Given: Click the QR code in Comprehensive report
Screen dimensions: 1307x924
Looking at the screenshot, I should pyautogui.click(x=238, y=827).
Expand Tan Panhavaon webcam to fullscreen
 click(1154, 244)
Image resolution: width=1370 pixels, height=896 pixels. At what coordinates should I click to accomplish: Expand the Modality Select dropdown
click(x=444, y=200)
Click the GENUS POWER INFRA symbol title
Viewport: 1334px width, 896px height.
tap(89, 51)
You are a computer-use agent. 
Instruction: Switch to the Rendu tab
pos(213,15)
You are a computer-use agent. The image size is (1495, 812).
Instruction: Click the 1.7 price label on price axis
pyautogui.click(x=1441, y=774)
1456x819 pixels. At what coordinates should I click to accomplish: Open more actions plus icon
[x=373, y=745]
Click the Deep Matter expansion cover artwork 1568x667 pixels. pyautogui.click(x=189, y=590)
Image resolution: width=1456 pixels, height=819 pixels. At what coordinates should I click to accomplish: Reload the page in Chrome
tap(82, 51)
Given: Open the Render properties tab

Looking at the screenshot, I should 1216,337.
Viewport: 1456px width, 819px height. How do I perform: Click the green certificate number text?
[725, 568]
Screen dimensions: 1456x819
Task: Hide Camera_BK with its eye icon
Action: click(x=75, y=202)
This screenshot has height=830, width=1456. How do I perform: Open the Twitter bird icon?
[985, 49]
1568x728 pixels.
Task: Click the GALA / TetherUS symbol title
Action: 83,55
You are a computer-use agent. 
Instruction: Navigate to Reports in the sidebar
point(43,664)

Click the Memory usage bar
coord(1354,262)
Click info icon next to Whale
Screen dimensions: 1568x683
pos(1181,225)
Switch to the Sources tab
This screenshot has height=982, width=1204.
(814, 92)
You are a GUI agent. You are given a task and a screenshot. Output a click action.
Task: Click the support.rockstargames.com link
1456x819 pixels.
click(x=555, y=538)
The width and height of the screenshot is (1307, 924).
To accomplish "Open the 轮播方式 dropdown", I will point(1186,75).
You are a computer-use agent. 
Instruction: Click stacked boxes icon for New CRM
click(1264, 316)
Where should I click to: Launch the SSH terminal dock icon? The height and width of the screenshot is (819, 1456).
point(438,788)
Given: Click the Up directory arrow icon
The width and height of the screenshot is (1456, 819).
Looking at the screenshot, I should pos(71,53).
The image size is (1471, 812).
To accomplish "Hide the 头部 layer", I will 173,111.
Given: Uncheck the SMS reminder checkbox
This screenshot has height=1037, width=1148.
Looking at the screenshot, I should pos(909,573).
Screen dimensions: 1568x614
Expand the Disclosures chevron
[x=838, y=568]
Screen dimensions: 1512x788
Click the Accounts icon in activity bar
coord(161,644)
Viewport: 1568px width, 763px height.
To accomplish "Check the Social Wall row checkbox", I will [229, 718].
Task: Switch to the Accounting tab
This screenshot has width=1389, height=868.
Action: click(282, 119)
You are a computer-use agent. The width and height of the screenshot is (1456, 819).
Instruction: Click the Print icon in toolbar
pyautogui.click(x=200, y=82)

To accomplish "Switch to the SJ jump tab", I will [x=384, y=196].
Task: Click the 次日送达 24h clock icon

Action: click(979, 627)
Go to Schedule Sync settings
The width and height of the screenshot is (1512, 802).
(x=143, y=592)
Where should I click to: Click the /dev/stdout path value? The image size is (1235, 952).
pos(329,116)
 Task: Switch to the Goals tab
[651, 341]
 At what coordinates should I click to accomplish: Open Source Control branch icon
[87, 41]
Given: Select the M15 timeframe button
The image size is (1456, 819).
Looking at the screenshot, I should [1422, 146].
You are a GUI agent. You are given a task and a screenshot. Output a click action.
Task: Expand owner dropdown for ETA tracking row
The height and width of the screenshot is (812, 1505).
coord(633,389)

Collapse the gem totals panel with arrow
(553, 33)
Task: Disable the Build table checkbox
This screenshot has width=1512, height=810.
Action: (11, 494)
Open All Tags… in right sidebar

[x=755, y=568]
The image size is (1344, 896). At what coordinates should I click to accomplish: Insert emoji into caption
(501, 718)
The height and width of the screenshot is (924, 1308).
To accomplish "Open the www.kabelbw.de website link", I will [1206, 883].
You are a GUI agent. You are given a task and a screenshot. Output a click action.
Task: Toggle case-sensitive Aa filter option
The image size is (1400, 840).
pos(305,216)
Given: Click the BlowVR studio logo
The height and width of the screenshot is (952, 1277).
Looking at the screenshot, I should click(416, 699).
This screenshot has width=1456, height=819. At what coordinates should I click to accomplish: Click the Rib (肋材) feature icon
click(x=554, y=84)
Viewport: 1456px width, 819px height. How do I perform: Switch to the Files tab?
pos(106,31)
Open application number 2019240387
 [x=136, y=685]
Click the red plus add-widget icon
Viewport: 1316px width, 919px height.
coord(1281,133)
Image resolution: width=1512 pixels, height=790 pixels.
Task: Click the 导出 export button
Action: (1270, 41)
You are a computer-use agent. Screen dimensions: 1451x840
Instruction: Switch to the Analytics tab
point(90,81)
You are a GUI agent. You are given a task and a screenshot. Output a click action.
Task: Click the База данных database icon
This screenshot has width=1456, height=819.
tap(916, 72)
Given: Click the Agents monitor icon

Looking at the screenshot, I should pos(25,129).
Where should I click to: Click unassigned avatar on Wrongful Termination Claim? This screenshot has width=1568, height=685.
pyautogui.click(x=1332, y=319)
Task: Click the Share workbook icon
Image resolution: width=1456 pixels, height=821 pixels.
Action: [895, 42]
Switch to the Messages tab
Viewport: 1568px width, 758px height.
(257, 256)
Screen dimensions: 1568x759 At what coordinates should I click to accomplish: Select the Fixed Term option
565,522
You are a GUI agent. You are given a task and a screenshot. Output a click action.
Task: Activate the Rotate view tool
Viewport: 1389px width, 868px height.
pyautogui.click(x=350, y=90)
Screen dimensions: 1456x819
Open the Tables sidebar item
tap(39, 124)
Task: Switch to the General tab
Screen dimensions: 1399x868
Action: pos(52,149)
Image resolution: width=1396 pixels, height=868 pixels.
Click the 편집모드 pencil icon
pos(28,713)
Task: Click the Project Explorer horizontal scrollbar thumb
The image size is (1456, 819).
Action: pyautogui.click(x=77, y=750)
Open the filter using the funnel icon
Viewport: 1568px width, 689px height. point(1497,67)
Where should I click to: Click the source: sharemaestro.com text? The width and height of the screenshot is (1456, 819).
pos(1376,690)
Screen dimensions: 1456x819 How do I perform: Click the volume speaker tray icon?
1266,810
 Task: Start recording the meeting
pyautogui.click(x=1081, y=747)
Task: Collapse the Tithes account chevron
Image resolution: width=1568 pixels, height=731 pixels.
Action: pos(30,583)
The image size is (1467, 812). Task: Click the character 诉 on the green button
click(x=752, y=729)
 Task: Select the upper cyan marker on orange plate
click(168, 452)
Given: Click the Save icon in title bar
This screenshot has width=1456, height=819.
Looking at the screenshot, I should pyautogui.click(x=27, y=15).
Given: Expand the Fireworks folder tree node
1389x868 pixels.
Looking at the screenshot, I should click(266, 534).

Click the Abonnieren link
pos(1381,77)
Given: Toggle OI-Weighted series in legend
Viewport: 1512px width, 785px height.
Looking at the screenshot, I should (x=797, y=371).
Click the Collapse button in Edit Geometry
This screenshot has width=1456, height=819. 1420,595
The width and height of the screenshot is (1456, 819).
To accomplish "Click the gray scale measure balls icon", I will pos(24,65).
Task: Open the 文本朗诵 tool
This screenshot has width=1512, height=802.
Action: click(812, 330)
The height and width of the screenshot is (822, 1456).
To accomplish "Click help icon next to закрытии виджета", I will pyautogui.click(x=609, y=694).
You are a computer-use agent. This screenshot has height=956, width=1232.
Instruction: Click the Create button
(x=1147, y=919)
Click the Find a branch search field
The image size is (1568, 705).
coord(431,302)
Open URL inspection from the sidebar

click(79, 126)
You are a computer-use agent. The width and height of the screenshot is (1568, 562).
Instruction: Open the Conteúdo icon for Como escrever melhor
□ □ □ □ □ □ □
> **Work required**: Copying should begin at the line containing "Instruction: Click the Create button" and end at the last line of the material, with every line in between reproduced exactly.

> **Response box**:
Instruction: Click the Create button
(x=1147, y=919)
Click the Find a branch search field
The image size is (1568, 705).
coord(431,302)
Open URL inspection from the sidebar

click(79, 126)
You are a computer-use agent. The width and height of the screenshot is (1568, 562).
Instruction: Open the Conteúdo icon for Como escrever melhor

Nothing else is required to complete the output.